Mik's graphs, in the main, show considerable high frequency pulses which cannot be the product of Freddy. It seems likely that the 'Scope being used is generating these h.f. signals. The output of Freddy is a series of positive half cycles of sign wave shape smoothed out by the capacitors (which follow the bridge rectifier) and also by the battery being charged. These half cycles are of 10mSec duration (each). There will be a very short duration of zero volts between consecutive half cycles due to one set of the bridge diodes switching off and the other pair of diodes switching on (this occurs for about 1.2 volts of the 680volt peak to peak input cycle and lasts for about a microsecond) you would be hard pressed to see this on a 'scope in the normal course of observations.

The comment of a 'reversal' of the charging current being 'removed' by the addition of a resistor is again likely to be an error in observation. The diode through which the current passes to reach the Vectrix battery would preclude any possible current reversal.

I am still doubtful of the need for 'ripple reduction'. However, if ripple must be removed, the better way by far to remove ripple is to use an inductor in series with the current and a capacitor across the output. An inductor of 0.1 Henrys and a Capacitor of 100 microfarads would give a ripple reduction of 4:1 with a volt drop of about 19.2 volts and no power loss (based on the original Freddy circuit). The use of a resistor is basically a 'loser' because of it's heat production / dissipation and power loss. To achieve the same result with a resistor (64 ohms) there would be a power loss of 5.7 watts

Bye the way, Looking at the circuit of 14 x 1 Ohm resistors and 8 x 100 Microfarad capacitors, this will give a ripple reduction of only 2:1 i.e. it will reduce the ripple to one half of the input ripple.

There is little more to be said on this topic. I believe in keeping everything as simple as possible as you may have noticed, remember the old saying "K.I.S.S. - Keep It Simple, Stupid".

I am willing to be corrected and will respond to any points which anyone wishes to raise, and NO I am not suggesting that anyone is stupid.

Keep smiling :-)

The Laird

**The Ripple problem**

I have measured the ripple on both voltage and current with Freddy in action on a virtually full Vectrix battery.

Voltage ripple measured across the charger out put terminals was 6.5 volts rms. This corresponds to 4.5% and is equal to 0.07volts ripple per 1.41 volt cell. This is not a figure that causes me any worry.

How did you measure it? And was it with the R2 (10 Ohm) smoothing resistor from your original design or without it?

http://visforvoltage.org/sites/default/files/u4081/Circuit1rm.jpeg

The Current ripple was greater at 0.09 amperes rms, representing a ripple of 30% on the charge current of 0.3 amperes.
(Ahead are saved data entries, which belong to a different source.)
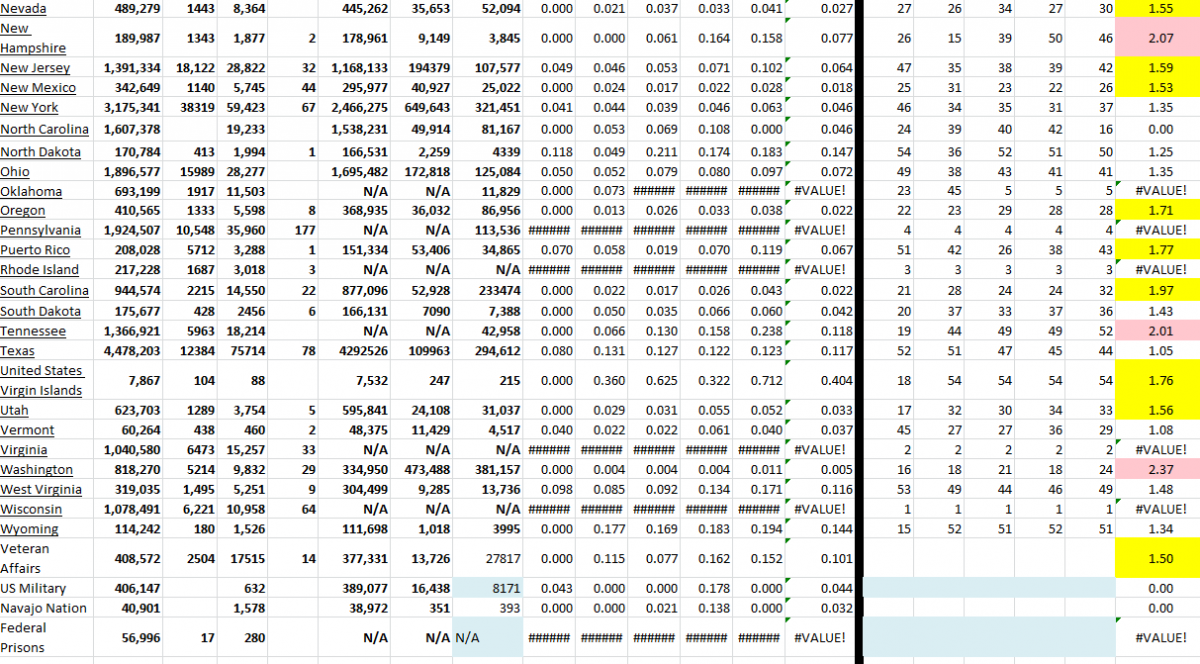Select the pink 2.37 cell in Washington's row
Image resolution: width=1200 pixels, height=664 pixels.
pos(1160,469)
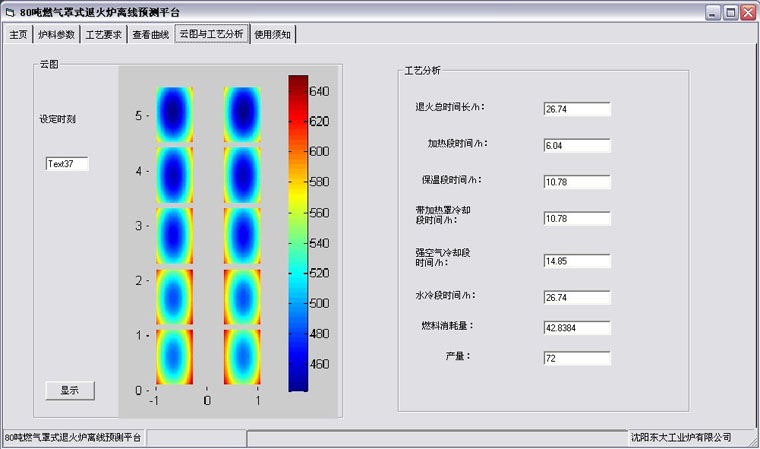Select the 工艺要求 tab
The height and width of the screenshot is (449, 760).
(x=103, y=34)
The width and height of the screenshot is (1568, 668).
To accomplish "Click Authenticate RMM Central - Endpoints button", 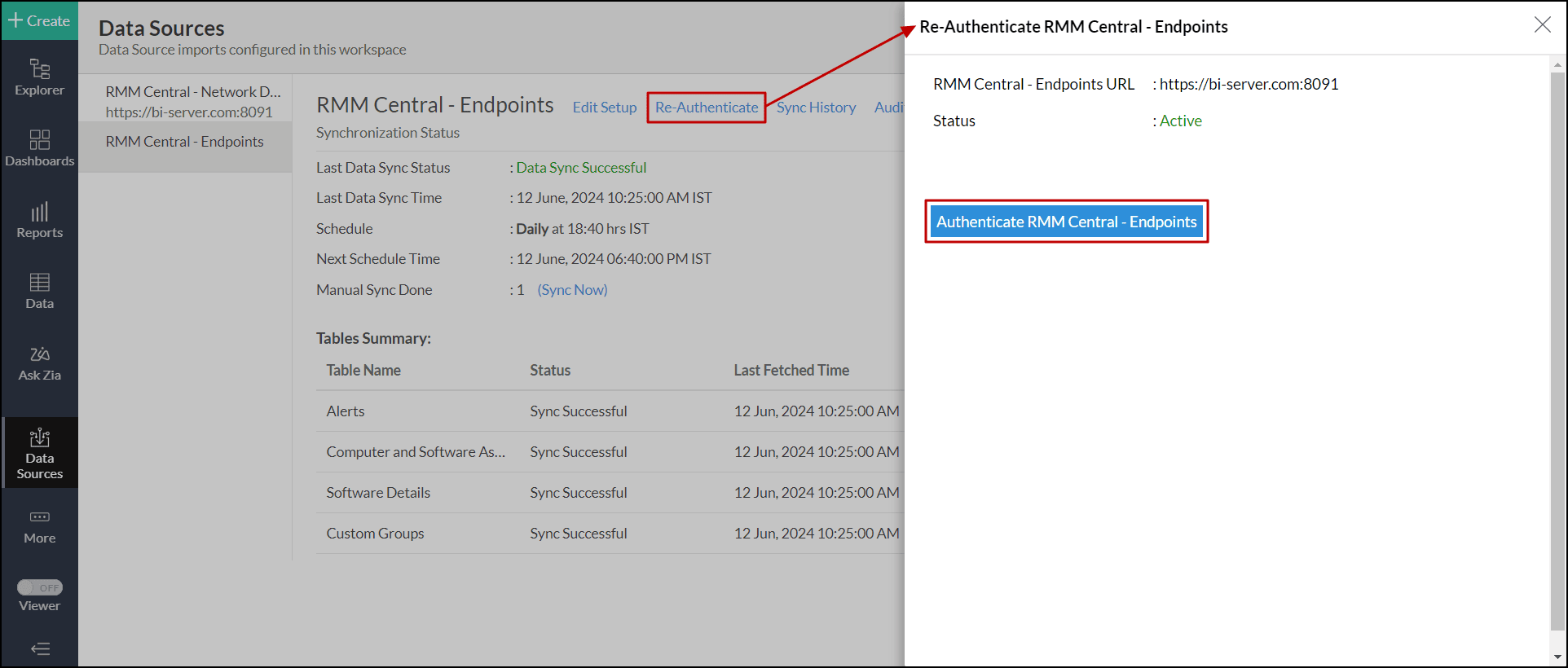I will point(1066,222).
Again, I don't find this worrying and as far as I can establish there is little in any of the available specifications to indicate that ripple free charging is necessary, indeed, in some battery types ripple is beneficial.

And how did you measure this? (I'm not doubting your results, just want to learn how to do it properly!)
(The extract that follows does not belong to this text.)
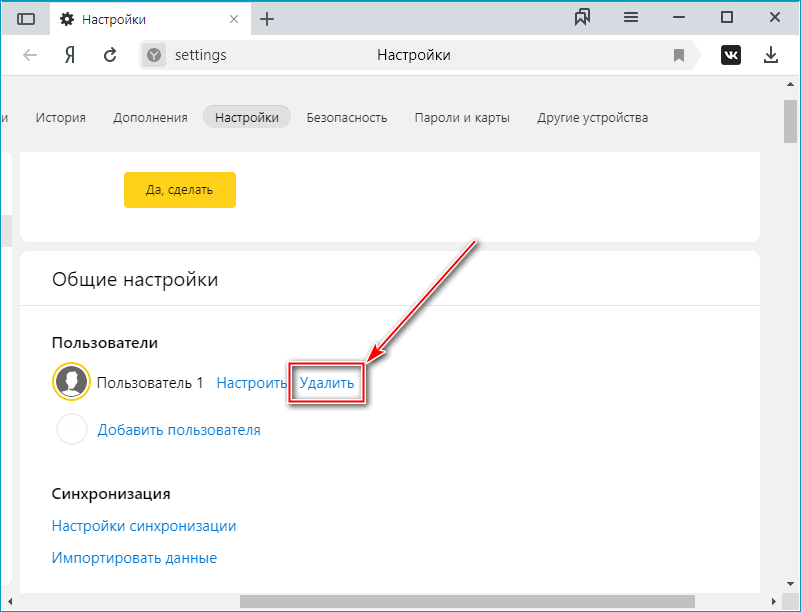Click the Добавить пользователя link

click(x=179, y=430)
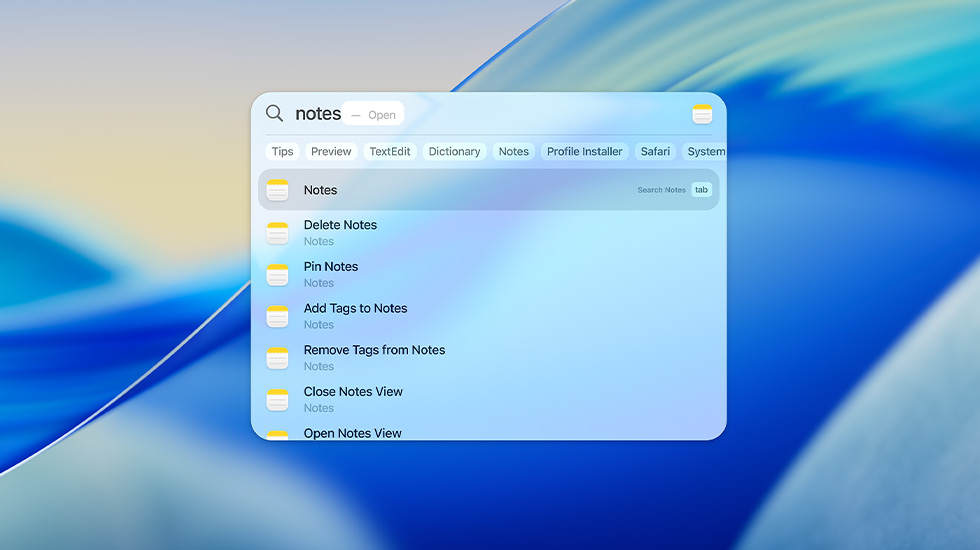Click the icon beside Remove Tags from Notes

[x=278, y=358]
Mik's graphs, in the main, show considerable high frequency pulses which cannot be the product of Freddy. It seems likely that the 'Scope being used is generating these h.f. signals. The output of Freddy is a series of positive half cycles of sign wave shape smoothed out by the capacitors (which follow the bridge rectifier) and also by the battery being charged. These half cycles are of 10mSec duration (each). There will be a very short duration of zero volts between consecutive half cycles due to one set of the bridge diodes switching off and the other pair of diodes switching on (this occurs for about 1.2 volts of the 680volt peak to peak input cycle and lasts for about a microsecond) you would be hard pressed to see this on a 'scope in the normal course of observations.
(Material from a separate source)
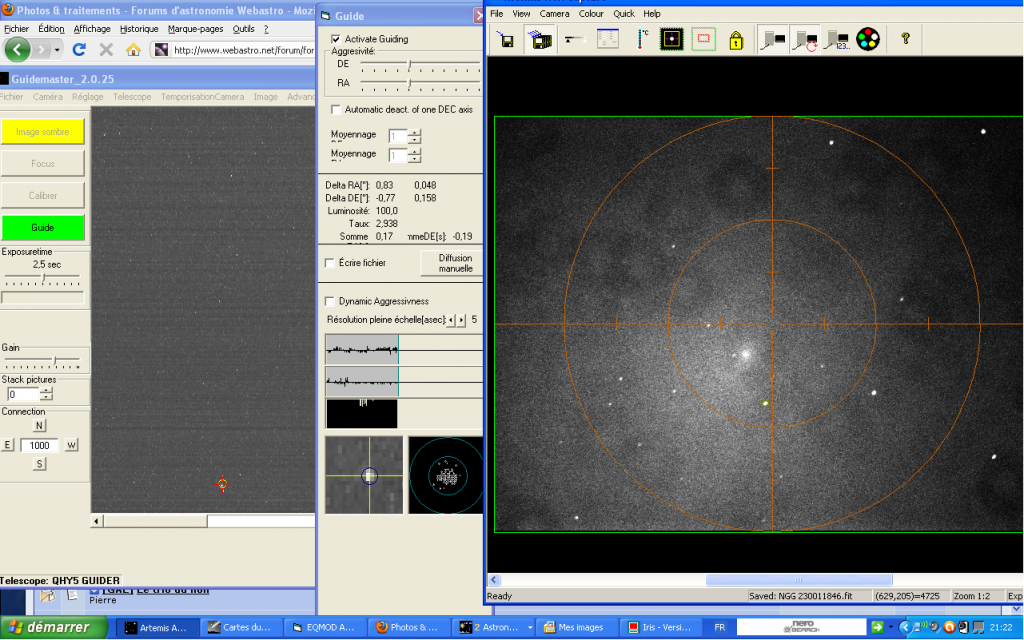Uncheck the Activate Guiding checkbox

point(336,39)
It's my first attempt at using a scope for anything (other than a few minutes in long ago school classes) and I am trying to work out what is malfunction/noise/operator error and what not. The higher frequencies in there, I thought, were due to the measurements being done at the highest sensitivity setting of the scope. I'm trying to measure mV across a 10mOhm shunt. Could the raggedness of the graph have something to do with the "floating" nature of the Freddy output? The scope is not grounded, I am running it through a galvanically isolated USB hub to avoid frying my laptop (again).

But despite higher frequency ripple of less than 5mV distorting it a bit, the **100Hz ripple from Freddy is the dominating curve** in there.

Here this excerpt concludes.